Should Your Spouse Be Your Best Friend?

Kaitlin Miller

A cliché you often hear in wedding vows or sentimental social media posts is that someone “is marrying their best friend.” But is it emotionally healthy for your spouse to also serve as your best bud?

Relationship Boundaries You Might Not Realize You're Violating

Humans are social creatures, and a variety of relationships is actually vital to our mental, emotional and even physical health. These include relationships with friends, neighbors, work buddies, siblings, parents and more. Healthy marriages are built on many of the same principles as amazing friendships: respect, trust, communication, support and having fun spending time together. 
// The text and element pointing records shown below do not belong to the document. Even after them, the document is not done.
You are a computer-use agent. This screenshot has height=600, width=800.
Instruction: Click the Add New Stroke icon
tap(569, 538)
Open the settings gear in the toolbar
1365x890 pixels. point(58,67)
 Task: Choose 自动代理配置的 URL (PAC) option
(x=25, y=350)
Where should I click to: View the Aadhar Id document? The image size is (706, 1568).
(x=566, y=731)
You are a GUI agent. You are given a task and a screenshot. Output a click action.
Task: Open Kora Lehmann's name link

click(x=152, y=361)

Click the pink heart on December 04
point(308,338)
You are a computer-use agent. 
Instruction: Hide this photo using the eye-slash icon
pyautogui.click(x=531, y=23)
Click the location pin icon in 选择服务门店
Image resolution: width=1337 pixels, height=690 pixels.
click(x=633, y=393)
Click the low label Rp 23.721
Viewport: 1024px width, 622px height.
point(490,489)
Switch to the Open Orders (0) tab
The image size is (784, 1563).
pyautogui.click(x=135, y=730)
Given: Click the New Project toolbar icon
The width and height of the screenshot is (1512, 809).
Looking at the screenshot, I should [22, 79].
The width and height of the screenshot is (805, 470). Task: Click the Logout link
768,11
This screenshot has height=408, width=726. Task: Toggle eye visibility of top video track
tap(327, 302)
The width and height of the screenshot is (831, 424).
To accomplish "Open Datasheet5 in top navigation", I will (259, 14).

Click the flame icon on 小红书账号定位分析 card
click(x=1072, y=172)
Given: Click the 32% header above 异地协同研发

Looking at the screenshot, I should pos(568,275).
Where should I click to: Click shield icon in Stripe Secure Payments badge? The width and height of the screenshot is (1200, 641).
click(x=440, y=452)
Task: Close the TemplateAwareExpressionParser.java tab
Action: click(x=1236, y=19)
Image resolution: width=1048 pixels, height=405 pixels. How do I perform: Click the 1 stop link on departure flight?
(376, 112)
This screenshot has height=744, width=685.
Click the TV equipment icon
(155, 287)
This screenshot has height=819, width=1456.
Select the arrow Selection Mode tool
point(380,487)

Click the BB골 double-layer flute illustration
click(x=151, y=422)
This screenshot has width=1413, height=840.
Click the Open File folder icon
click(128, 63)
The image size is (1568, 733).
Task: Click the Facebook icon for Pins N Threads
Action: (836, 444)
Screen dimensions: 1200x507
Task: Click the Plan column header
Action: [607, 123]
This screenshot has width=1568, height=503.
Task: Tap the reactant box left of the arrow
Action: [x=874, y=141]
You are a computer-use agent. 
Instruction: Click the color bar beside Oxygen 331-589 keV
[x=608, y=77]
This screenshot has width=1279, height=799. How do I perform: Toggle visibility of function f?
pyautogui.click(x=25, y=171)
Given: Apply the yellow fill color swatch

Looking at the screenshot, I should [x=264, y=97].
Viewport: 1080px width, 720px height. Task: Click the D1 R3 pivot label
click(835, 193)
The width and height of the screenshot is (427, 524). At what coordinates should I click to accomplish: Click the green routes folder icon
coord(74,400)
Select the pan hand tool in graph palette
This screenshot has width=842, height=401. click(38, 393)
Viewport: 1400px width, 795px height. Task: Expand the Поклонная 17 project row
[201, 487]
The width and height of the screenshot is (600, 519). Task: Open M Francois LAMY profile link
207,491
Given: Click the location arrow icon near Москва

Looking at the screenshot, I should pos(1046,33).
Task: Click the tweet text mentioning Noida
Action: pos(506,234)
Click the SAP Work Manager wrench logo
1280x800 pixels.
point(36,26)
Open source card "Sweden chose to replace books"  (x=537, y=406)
Sharing a strong bond and emotional intimacy with your partner could therefore easily lead you to see your spouse as your best friend. There is no hard-and-fast assessment that this is necessarily healthy or unhealthy, but it can pose problems when this title leads to unrealistic expectations.

Relationships can turn toxic if you expect one person to meet your every emotional need. Your spouse cannot be your best friend, therapist, provider, co-parenter and more. Even if you’re an introvert, your spouse shouldn’t be your only friend and confidante. Especially when you need to complain about your partner.

Tensions can also arise if partners are on different pages about being each other’s best friend or what that looks like. One might want to spend as much time as possible together, while the other looks to other relationships to socialize or engage their interests. The latter could see their partner as clingy and feel confined, while the former could feel lonely and neglected. Having clear communication about what friendships outside of your marriage mean to each of you is just one of the ways to keep your marriage strong.